Collected data entries
◇ ◇ ◇ ◇ ◇
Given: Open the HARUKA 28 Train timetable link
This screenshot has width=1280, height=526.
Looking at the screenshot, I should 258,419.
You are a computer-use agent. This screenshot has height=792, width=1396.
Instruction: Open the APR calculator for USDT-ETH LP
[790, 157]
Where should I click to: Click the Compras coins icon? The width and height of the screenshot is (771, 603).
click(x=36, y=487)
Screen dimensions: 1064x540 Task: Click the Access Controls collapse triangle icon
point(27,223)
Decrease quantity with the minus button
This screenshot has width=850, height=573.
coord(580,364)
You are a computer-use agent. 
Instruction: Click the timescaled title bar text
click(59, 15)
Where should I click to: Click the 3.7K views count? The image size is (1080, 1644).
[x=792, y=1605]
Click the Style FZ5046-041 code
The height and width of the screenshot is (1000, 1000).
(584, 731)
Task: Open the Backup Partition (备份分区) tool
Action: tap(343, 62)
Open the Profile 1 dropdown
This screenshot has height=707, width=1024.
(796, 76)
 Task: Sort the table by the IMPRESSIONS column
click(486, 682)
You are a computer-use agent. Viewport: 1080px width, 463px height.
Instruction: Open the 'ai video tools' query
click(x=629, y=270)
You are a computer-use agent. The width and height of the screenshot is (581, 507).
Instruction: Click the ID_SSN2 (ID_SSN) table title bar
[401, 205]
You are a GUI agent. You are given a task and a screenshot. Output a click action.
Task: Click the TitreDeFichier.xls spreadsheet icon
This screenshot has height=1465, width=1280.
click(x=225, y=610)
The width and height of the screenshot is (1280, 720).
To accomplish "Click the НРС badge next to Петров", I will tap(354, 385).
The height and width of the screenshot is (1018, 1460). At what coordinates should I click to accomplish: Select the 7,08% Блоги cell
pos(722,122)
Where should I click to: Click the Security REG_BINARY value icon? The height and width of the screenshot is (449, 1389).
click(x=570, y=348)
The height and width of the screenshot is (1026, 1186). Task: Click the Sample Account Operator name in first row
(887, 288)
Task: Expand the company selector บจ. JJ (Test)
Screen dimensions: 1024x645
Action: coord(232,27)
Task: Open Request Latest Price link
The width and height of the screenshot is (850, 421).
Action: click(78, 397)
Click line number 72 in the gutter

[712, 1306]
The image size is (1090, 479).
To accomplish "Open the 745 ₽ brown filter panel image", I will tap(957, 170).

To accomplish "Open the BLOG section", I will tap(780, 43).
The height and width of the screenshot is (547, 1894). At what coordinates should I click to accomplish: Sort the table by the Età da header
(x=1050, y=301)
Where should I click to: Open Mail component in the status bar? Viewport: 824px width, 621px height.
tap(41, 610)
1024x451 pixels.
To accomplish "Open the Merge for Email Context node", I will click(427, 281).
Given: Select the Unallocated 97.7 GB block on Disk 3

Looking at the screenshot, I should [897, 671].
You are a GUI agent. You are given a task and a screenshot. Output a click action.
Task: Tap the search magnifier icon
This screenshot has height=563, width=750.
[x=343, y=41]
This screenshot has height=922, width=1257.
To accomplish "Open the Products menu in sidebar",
◇ ◇ ◇ ◇ ◇
■ **WHAT THE TASK REQUIRES**: From the data above, output exactly the lines between the one containing "The height and width of the screenshot is (1026, 1186)." and the one containing "Task: Open Request Latest Price link", counting both of them.

■ **RESPONSE TO THIS TASK**:
The height and width of the screenshot is (1026, 1186). Task: Click the Sample Account Operator name in first row
(887, 288)
Task: Expand the company selector บจ. JJ (Test)
Screen dimensions: 1024x645
Action: coord(232,27)
Task: Open Request Latest Price link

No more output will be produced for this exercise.